■ WORK INSTRUCTION
Each line starting at the one that contains "Where should I click to: Select" and ending at the one that contains "Task: Click the Account Setup heading" must be returned exactly, and the rest of the listing is left out.

■ DATA
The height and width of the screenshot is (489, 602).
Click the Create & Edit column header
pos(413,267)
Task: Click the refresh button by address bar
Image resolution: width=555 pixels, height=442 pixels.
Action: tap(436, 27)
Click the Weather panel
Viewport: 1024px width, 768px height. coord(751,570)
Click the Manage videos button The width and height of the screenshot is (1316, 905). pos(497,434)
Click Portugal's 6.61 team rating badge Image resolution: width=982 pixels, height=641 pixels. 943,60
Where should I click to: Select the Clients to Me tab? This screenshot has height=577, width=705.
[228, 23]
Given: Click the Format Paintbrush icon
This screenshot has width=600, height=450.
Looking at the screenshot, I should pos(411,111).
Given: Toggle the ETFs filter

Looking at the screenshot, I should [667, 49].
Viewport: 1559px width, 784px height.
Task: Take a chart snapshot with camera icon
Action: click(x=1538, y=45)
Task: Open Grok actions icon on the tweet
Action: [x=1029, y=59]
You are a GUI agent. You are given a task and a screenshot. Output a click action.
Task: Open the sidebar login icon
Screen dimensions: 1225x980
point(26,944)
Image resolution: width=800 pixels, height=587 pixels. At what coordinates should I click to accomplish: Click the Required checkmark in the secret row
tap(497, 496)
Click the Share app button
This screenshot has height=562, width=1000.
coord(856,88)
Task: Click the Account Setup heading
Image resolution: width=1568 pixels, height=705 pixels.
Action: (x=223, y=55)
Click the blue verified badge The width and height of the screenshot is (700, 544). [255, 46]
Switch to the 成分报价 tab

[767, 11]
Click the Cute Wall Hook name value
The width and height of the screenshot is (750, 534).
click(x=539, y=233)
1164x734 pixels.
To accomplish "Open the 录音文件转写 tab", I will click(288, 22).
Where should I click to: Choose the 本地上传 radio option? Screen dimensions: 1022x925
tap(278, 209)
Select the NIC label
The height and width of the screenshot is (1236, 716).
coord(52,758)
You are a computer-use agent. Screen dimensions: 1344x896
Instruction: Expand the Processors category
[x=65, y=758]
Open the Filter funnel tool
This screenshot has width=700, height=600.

■ ANSWER FOR THE TASK
Where should I click to: Select the Clients to Me tab? This screenshot has height=577, width=705.
[228, 23]
Given: Click the Format Paintbrush icon
This screenshot has width=600, height=450.
Looking at the screenshot, I should pos(411,111).
Given: Toggle the ETFs filter

Looking at the screenshot, I should [667, 49].
Viewport: 1559px width, 784px height.
Task: Take a chart snapshot with camera icon
Action: click(x=1538, y=45)
Task: Open Grok actions icon on the tweet
Action: [x=1029, y=59]
You are a GUI agent. You are given a task and a screenshot. Output a click action.
Task: Open the sidebar login icon
Screen dimensions: 1225x980
point(26,944)
Image resolution: width=800 pixels, height=587 pixels. At what coordinates should I click to accomplish: Click the Required checkmark in the secret row
tap(497, 496)
Click the Share app button
This screenshot has height=562, width=1000.
coord(856,88)
Task: Click the Account Setup heading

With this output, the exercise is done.